People who genuinely enjoy pain in its raw form often dislike that blissful state, because it prevents them from staying in hurt. They want pain without alchemy: no softening, no transformation, no drifting—just sensation that hurts. Bliss distroys their experience.
These are two very different intentions for a session, and recognising the difference matters. Confusing them can lead to misunderstandings, frustration or unsafe assumptions on both sides.
Pain Is Not a Simple Scale
When I am intentionally testing someone’s comfort zone with intensity, I will inevitably deliver strikes that go beyond it. Sometimes I have the clear sense that I have triggered an “orange” response, yet receive no immediate feedback. When I ask explicitly, the answer is sometimes: “Oh yes, that was definitely orange.” In the past, that used to make me briefly (and inwardly) furious. Why didn’t you say so? I asked you to tell me! Then I realised that beyond my fury lay the assumption that pain or intensity is always easy to recognise, label, and communicate in real time. It isn’t.
Pain perception is a highly complex process. The strikes, the sensations happen fast. The nervous system is processing threat, safety, memory, expectation, and chemistry all at once. In those moments, receivers are sometimes genuinely unable to accurately name or communicate their level of sensation. This is not a freeze response—that is a different phenomenon altogether—but rather a limitation of perception and language under load.
This is why it is never safe to assume that just because we thoroughly discussed safewords, traffic light systems, or other brakes, they will always be used “correctly” in the moment. Communication is crucial—but so is shared responsibility. As tops, we cannot outsource all responsibility to the system.
Injury and Pain Are Not the Same Thing
Melzack and Wall’s Gate Control Theory of pain (1965) describes injury and pain as separate, only loosely related processes.
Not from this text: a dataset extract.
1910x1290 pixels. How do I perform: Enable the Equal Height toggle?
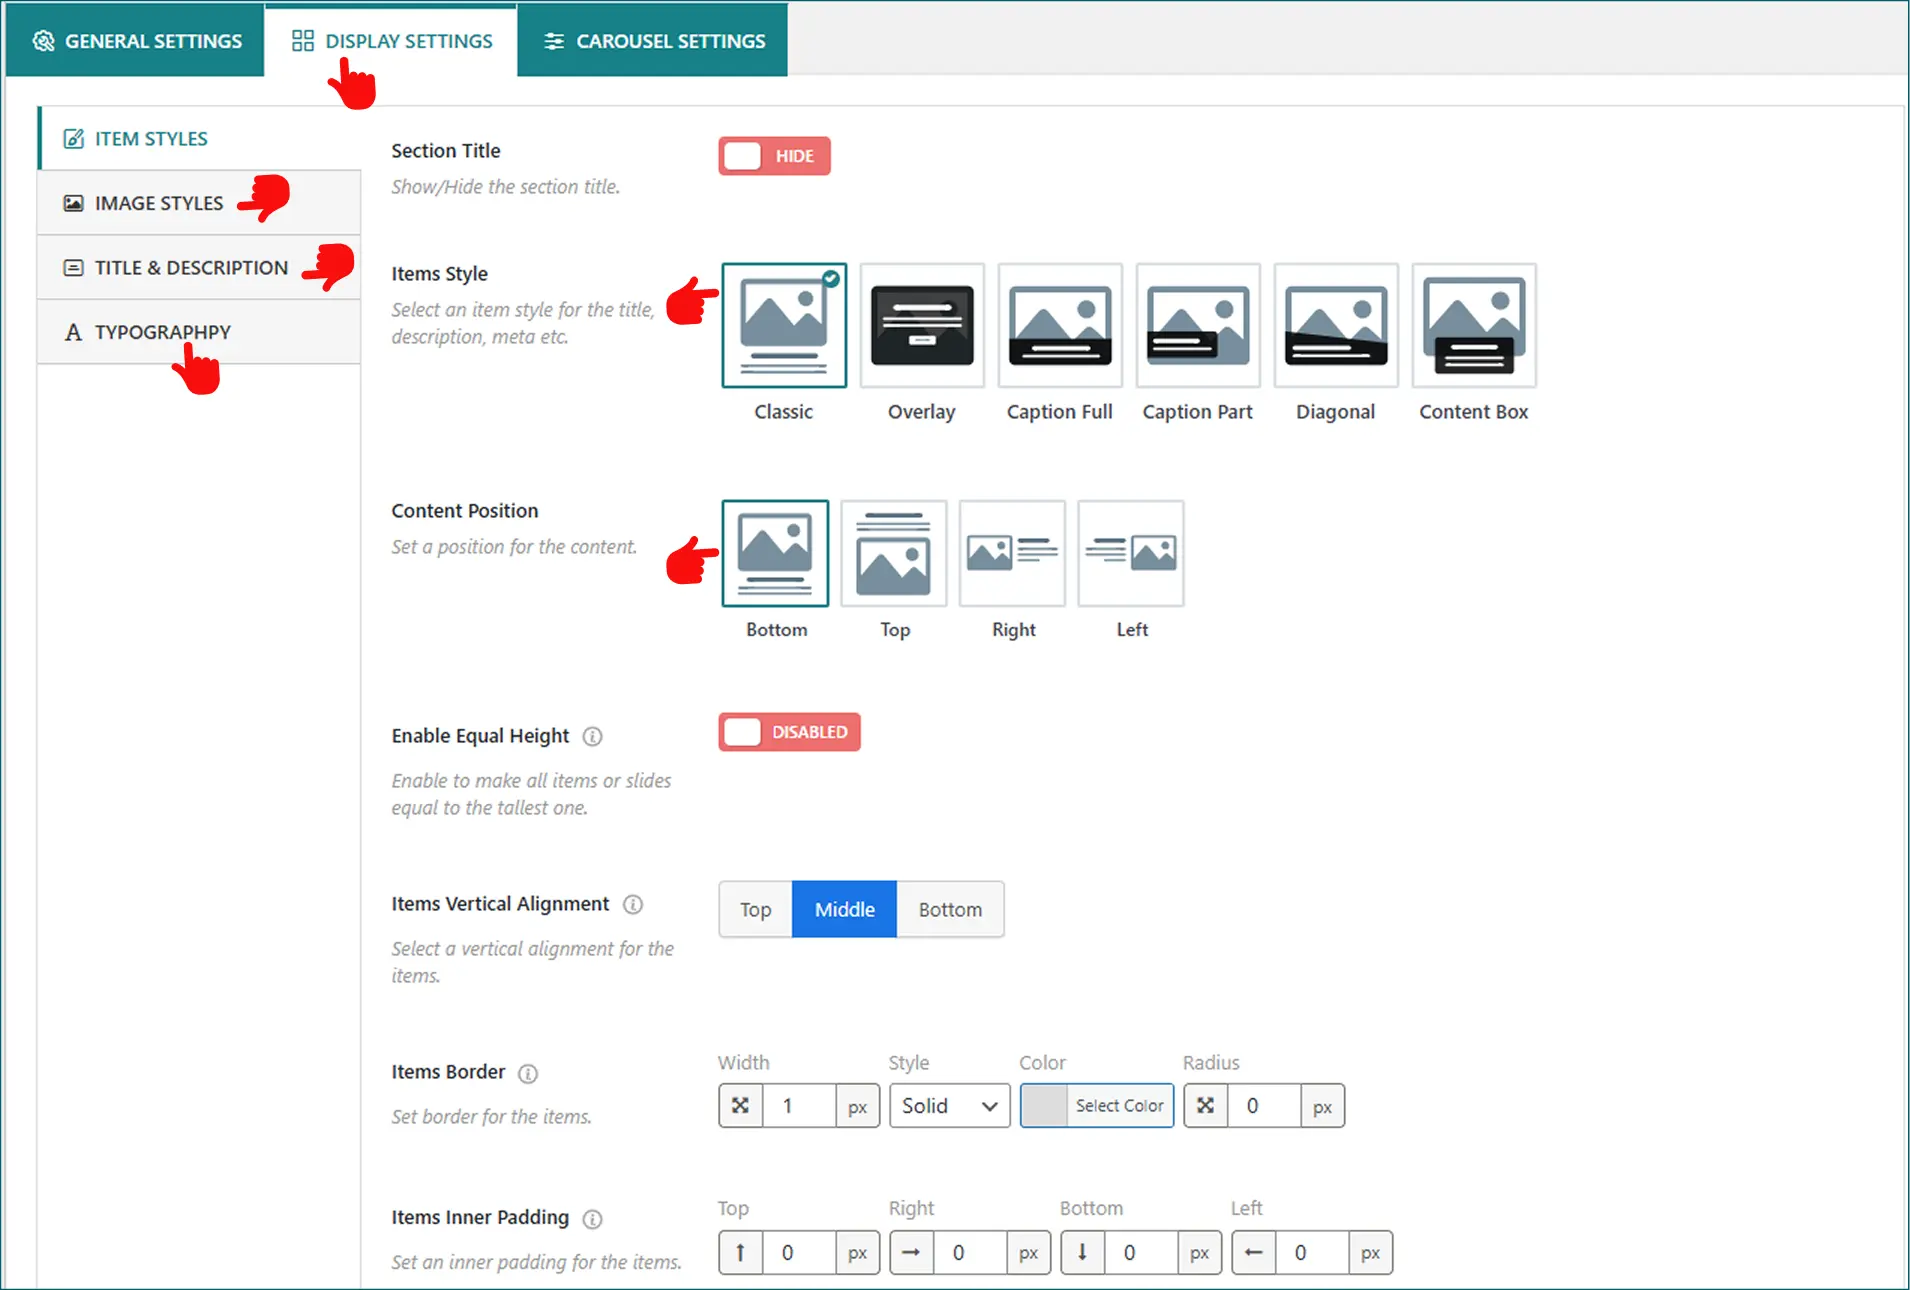(x=788, y=732)
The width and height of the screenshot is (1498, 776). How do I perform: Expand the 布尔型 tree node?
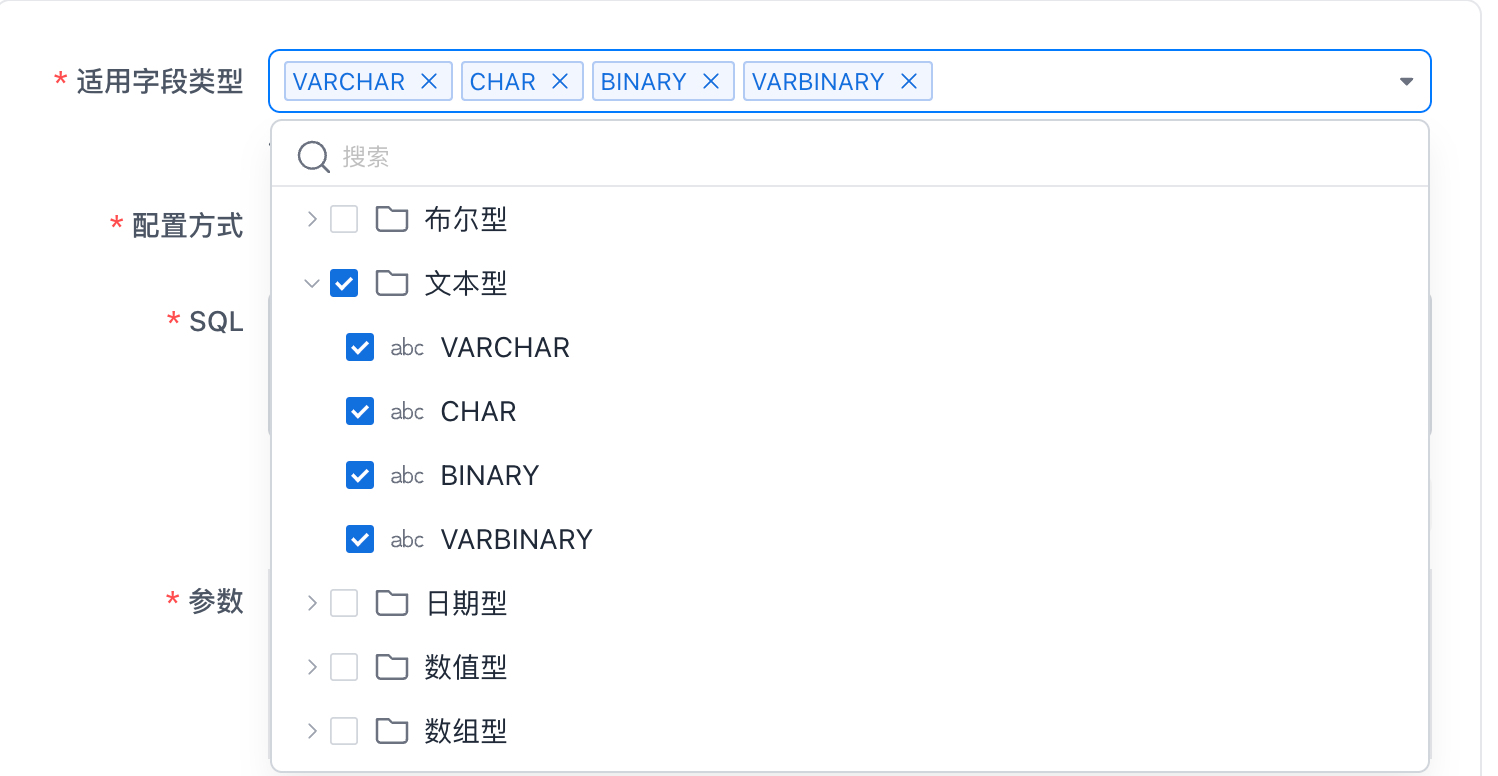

We learn to associate them during childhood. During consensual impact play, many people gradually unlearn that association and experience intense sensation as pleasure rather than harm.
However, there is always a transitional phase. At first, the body reads impact as potential injury. Even when there is no actual threat to bodily integrity, the nervous system still has to assess danger, activate pain-mitigating neurochemicals (like endorphins), and recalibrate its response—often very quickly.
Given how much is happening at once, it is honestly remarkable when receivers can give precise feedback. Most of the time they do—but relying too heavily on brakes and safewords as a top is a serious mistake. They are tools, not guarantees.
“I’m Not a Sadist” — But What Does That Mean?
I often hear newer impact tops say that they are reluctant to deliver strong pain. Sometimes they add, “I’m just not a sadist.” What I find myself wondering is: How are you deciding that this is too much for the receiver?
Without clear feedback, this judgement is often based on a quiet assumption: I wouldn’t be able to take that. But their body is not your body. Their nervous system is not yours. Acknowledging this difference is essential.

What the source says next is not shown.